Roy had grown pale. “There were many other incidents,” he concluded. “But none as personal and dramatic as that one.”

In October 1945, Roy returned to civilian life and to El Paso. He was not to remain there long, however, for a successful law career and an inherent interest in the world and its people found him relocating and traveling extensively: Latin America, Europe, the Middle and Far East, Africa.

“The El Paso I knew as a boy and a young man was considered home,” he explained. “However, I left there in the 1940s and only returned as a resident in 1988 or thereabouts.”

But somehow the rough and ready city of El Paso and the dramatic desert sprawl of rural West Texas never left Roy. This is an isolated part of the country—driving to Dallas takes eleven hours and it’s about the same to San Antonio—and it seems to instill the kind of strength, independence, and modesty that he personified.

Sitting in the simple adobe cabin on his ranch, far from the upholstered insulation of his wife’s in-town domain, he reflected.

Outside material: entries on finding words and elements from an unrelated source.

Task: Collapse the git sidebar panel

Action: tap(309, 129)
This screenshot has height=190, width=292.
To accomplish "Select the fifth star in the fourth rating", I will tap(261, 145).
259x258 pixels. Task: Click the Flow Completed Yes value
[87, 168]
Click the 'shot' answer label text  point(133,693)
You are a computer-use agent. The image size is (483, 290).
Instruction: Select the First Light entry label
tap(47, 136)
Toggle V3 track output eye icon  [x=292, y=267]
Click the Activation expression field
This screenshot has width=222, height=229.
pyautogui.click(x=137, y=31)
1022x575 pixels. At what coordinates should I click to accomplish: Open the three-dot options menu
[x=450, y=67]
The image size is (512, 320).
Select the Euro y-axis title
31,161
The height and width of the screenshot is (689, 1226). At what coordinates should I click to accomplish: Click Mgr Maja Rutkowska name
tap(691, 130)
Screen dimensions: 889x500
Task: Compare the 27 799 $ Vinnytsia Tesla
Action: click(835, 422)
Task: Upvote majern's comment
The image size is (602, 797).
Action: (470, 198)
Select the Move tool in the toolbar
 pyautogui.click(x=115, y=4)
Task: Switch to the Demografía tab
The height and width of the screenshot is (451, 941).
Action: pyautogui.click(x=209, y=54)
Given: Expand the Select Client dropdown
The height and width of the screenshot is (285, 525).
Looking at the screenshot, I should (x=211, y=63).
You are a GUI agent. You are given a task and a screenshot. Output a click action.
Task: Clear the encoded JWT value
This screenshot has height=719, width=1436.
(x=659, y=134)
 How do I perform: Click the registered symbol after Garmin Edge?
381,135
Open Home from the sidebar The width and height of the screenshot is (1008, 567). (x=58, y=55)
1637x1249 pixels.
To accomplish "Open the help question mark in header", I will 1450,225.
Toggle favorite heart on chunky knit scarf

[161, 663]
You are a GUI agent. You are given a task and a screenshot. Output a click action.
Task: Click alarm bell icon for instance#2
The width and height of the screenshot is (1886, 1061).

“My trip across the stage has taken place in some of the most interesting decades of recorded history. I was fortunate to have been born when I was, to have had the parents I did, and to have had the good fortune (luck?) to get at least some measure of exposure to different cultures. But if the past is prologue, subsequent generations will be aware of very little of the twentieth century. Nor will they care.”